À titre éducatif uniquement — ceci ne constitue pas un avis médical. Ce guide résume, à des fins éducatives, des informations rapportées dans la recherche publiée et la pratique communautaire. Il ne constitue ni un avis médical ni une recommandation d’utiliser un quelconque composé. Les doses, schémas ou associations présentés sont des exemples de ce qui a été rapporté, et non des instructions qui vous seraient destinées. Beaucoup des peptides décrits ici sont des composés de recherche non approuvés par la FDA pour les usages évoqués et peuvent être expérimentaux ou soumis à restrictions. Les effets, les risques et le statut légal varient ; les besoins et les résultats individuels varient également. Consultez un professionnel de santé qualifié et habilité à exercer avant toute décision. N’utilisez pas ce contenu pour établir vous-même un diagnostic, un traitement ou une posologie.

À lire avant la suite

Ce contenu est un support d’information et ne constitue pas un avis médical. Il ne comporte ni recommandation d’usage ni protocole destiné à une personne.

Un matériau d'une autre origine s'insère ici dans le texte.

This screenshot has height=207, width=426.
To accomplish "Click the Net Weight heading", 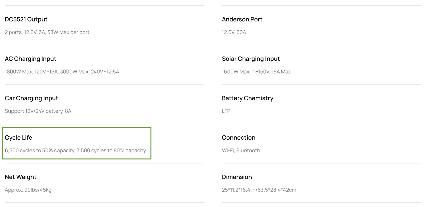I will pyautogui.click(x=21, y=177).
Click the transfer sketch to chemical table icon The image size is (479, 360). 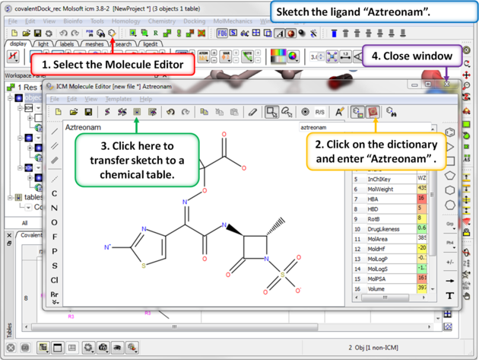tap(137, 112)
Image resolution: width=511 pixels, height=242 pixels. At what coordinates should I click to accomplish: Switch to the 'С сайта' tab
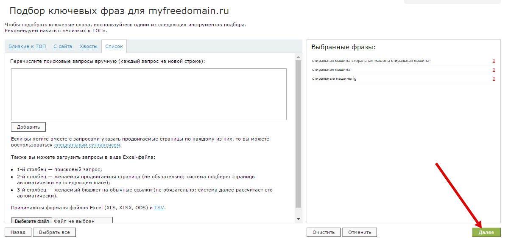(x=63, y=47)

Les chiffres présentés plus bas proviennent soit de protocoles d’essais anciens, soit de sources communautaires — et la voie diffère entre les deux : tous les essais humains publiés ont utilisé la voie intraveineuse. Ils décrivent ce qui a été rapporté, non ce que vous devriez faire.

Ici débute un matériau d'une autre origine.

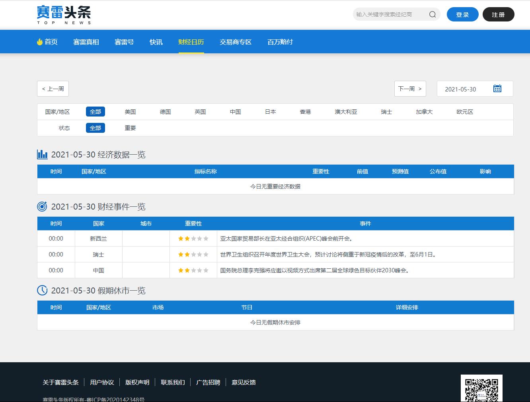The height and width of the screenshot is (402, 530).
Task: Click star rating in 新西兰 event row
Action: tap(193, 239)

Le DSIP n’est autorisé nulle part — ni en France, ni en Belgique, ni en Suisse — et aucun programme d’enregistrement moderne n’a jamais été mené où que ce soit. Le matériel du marché de la recherche n’est pas un produit de pharmacie et relève exclusivement d’un usage de laboratoire et de recherche. Consultez un professionnel de santé qualifié avant toute décision.

L’essentiel

Ce que c’estDSIP (Trp-Ala-Gly-Gly-Asp-Ala-Ser-Gly-Glu) — un nonapeptide isolé dans les années 1970 du sang veineux cérébral de lapins en sommeil induit, nommé d’après cette observation
Étudié pourEndormissement et qualité du sommeil dans l’insomnie chronique ; également comme adjuvant du sevrage aux opioïdes et, une fois, en anesthésie
Plage rapportéeLes sources communautaires décrivent environ 100–250 µg en sous-cutané avant le coucher ; les essais humains ont utilisé environ 25 nmol/kg en intraveineux — deux mondes qui ne se recouvrent pas
Voie rapportéeChaque essai humain publié a utilisé la voie intraveineuse. L’injection sous-cutanée est une pratique communautaire jamais testée en étude
Fréquence rapportéeEn communauté : chaque nuit ou quelques nuits par semaine, souvent par cycles ; en essai : administrations uniques ou cures courtes
MécanismeInconnu. En cinq décennies d’étude, ni récepteur, ni gène, ni protéine précurseur n’a été formellement identifié pour le DSIP
Demi-vie plasmatiqueRapportée à environ 7–15 minutes dans les premiers travaux intraveineux chez l’humain — très court, et difficile à concilier avec un composé censé agir toute une nuit
Statut réglementaireNon approuvé par la FDA pour aucun usage ; aucun programme d’enregistrement moderne nulle part. Usage de recherche et d’information uniquement

Plages issues des essais publiés et de la pratique rapportée — des exemples de ce qui a été décrit, non des recommandations.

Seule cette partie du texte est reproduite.